I started this day, exactly 50 years ago, rather early in the morning. The 7 year old me, woken by my father at 1am on 21st July 1969, crept downstairs and sat cross-legged in front of our black and white TV to watch Neil Armstrong and Buzz Aldrin take their, and humankind’s first steps on the Moon. The experience seeded and nurtured a passion for the universe that has inspired me ever since.
I have learned since that the astronauts had a rather more arduous and problematic final descent to the surface than was public at the time – loss of communication with Houston Mission Control, overshooting the planned landing site, repeated computer overload alarms, and Armstrong’s final desperate search for a boulder-free landing site while there remained less than a minute’s worth of fuel for the descent engine.
No wonder that Aldrin invited people around the world, soon after landing, to pause in a moment of silence and ‘give thanks in their own way.’ His own actions in that moment were pre-meditated, however. He had brought a tiny chalice and communion plate from his church at home, together with consecrated bread and wine, for a short and personal celebration of the great Christian Thanksgiving (Eucharist). This repeated meal commemorates the disciples’ last supper with Jesus before his crucifixion and resurrection, and constitutes and act that brings Christian people the world over and every day to an embodied encounter with the living Christ.
It’s a quiet act, not drawing much publicity. Even Jerry Coyne’s ‘Why Evolution is True’ (as if that needed explaining) blog merely reports on it, without the usual explicit scorn of that web-page on all things Christian.
Yet the record that some of the first words uttered by humans on the surface of another world echoed those of Christ’s last on this one, holds great significance. That moment in space and time acts as a focal point of the history of science: of the centuries-long dreams of voyages to the stars (see my Apollo 8 piece for TheConversation), of the theory of gravity and the dynamics of the solar system, of the chemistry of combustion, the physics and engineering of rocketry, of the physiology of respiration, nutrition and survival that permits humans to travel outside our atmosphere … And at that very point is celebrated the Christian wisdom that God took an incarnate form, assumed molecules and atoms, for a second time called the material creation ‘Good’. So good that God became it.

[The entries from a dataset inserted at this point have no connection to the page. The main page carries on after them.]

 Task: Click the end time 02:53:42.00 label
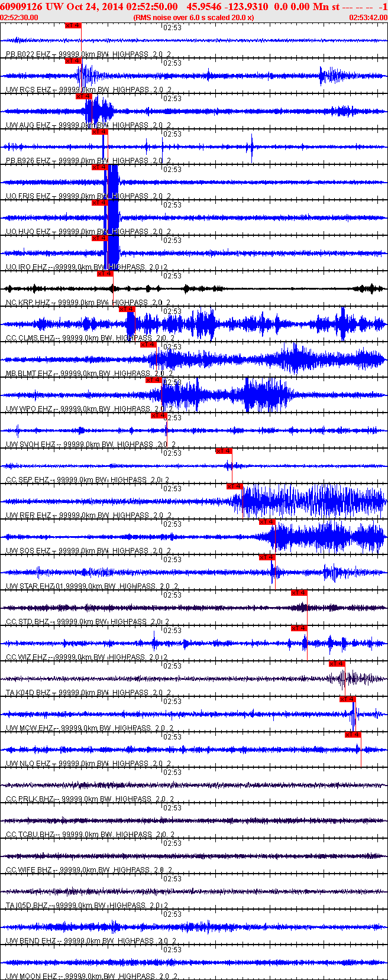pos(368,17)
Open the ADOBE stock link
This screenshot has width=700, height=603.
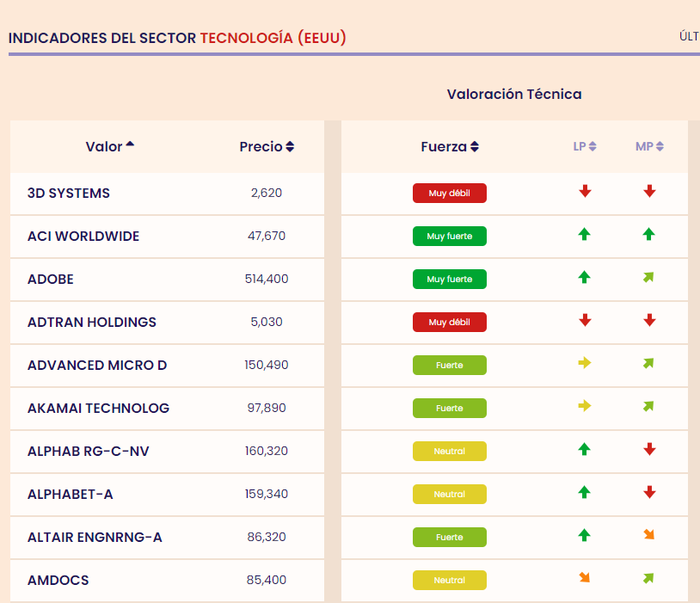tap(51, 280)
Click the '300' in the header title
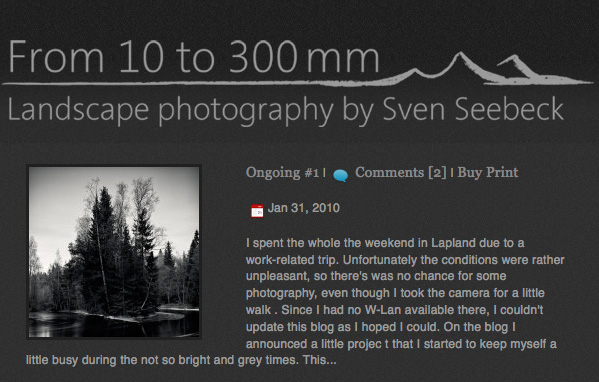Viewport: 599px width, 382px height. click(x=263, y=57)
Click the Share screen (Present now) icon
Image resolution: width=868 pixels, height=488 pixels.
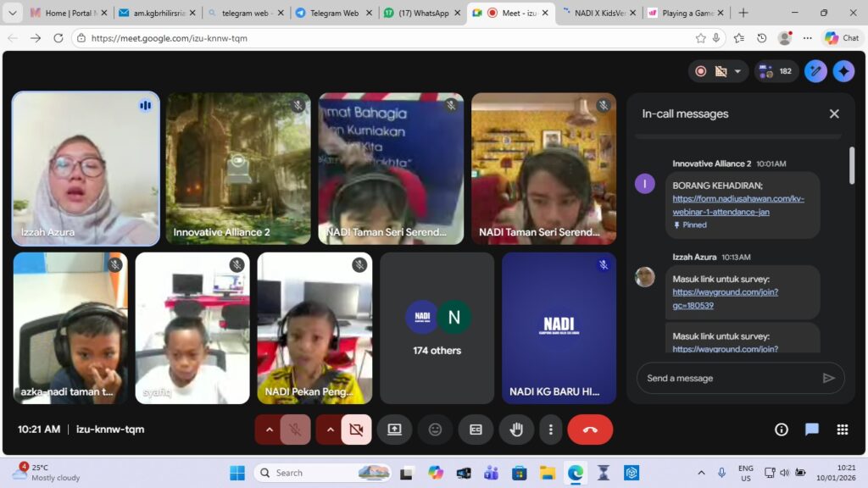click(394, 430)
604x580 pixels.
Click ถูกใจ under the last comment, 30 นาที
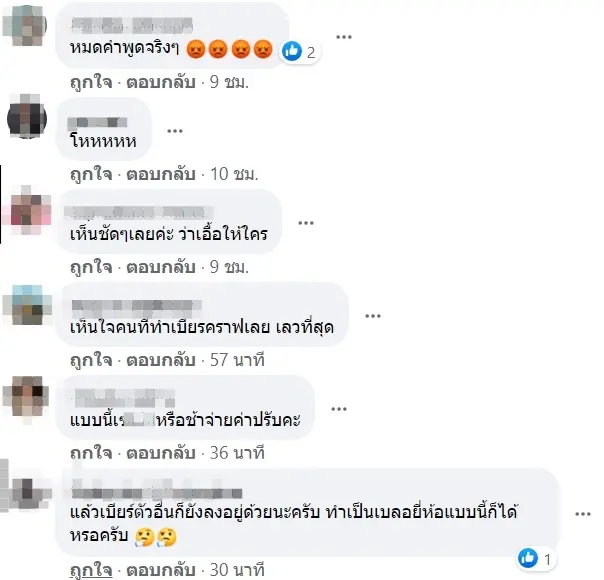point(91,570)
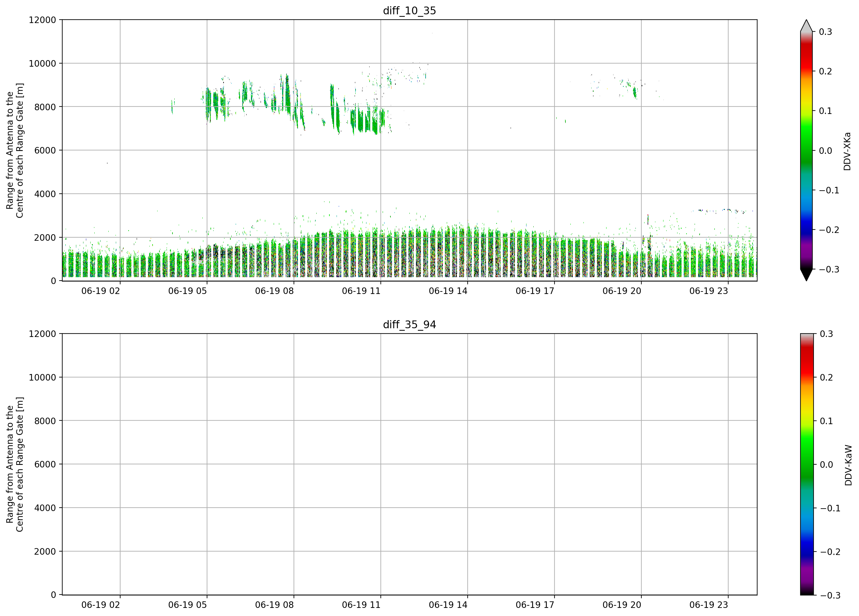
Task: Click the 06-19 11 tick label in the top plot
Action: pos(361,291)
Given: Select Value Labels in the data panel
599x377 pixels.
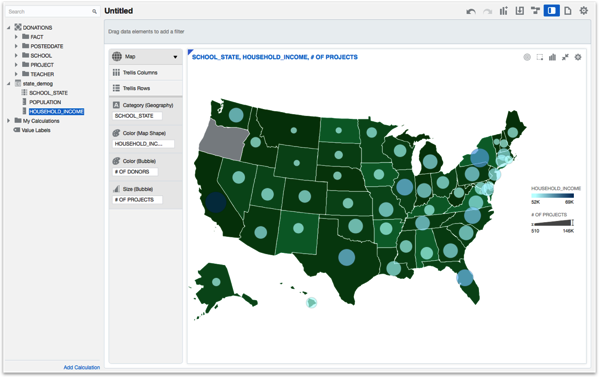Looking at the screenshot, I should 36,130.
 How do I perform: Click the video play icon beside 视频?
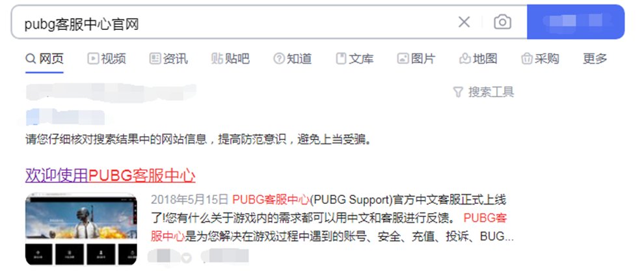pos(93,59)
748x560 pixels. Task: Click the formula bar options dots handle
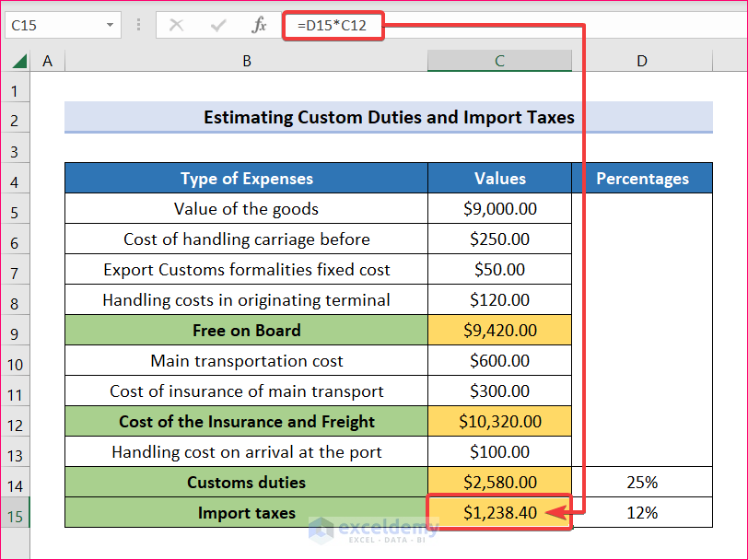[138, 26]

St. Paul, in his letter to the church at Colossi, identifies Christ, the second person of the Trinity, not only as the one incarnate in creation but also the agent of creation, before the world (Colossians chapter 1:15-20):
15 The Son is the image of the invisible God, the firstborn over all creation. 16 For in him all things were created: things in heaven and on earth, visible and invisible, whether thrones or powers or rulers or authorities; all things have been created through him and for him. 17 He is before all things, and in him all things hold together. 18 And he is the head of the body, the church; he is the beginning and the firstborn from among the dead, so that in everything he might have the supremacy.19 For God was pleased to have all his fullness dwell in him, 20 and through him to reconcile to himself all things, whether things on earth or things in heaven, by making peace through his blood, shed on the cross
It is all too easy to imagine one of the great cathedral friezes of ‘Christ in Glory’ when reading this – a distant, enthroned and haloed King. But the last verse here indicates that Paul had another picture in mind. It is the bleeding and tortured man on the wood, the teacher of the power to grow of small things like a mustard seed, the healer – out of sight of the crowds – of the sightless, that created all things. Stepping out into the world, and onto other ones, with an attitude of care, of wonder, of servanthood, is the way we follow.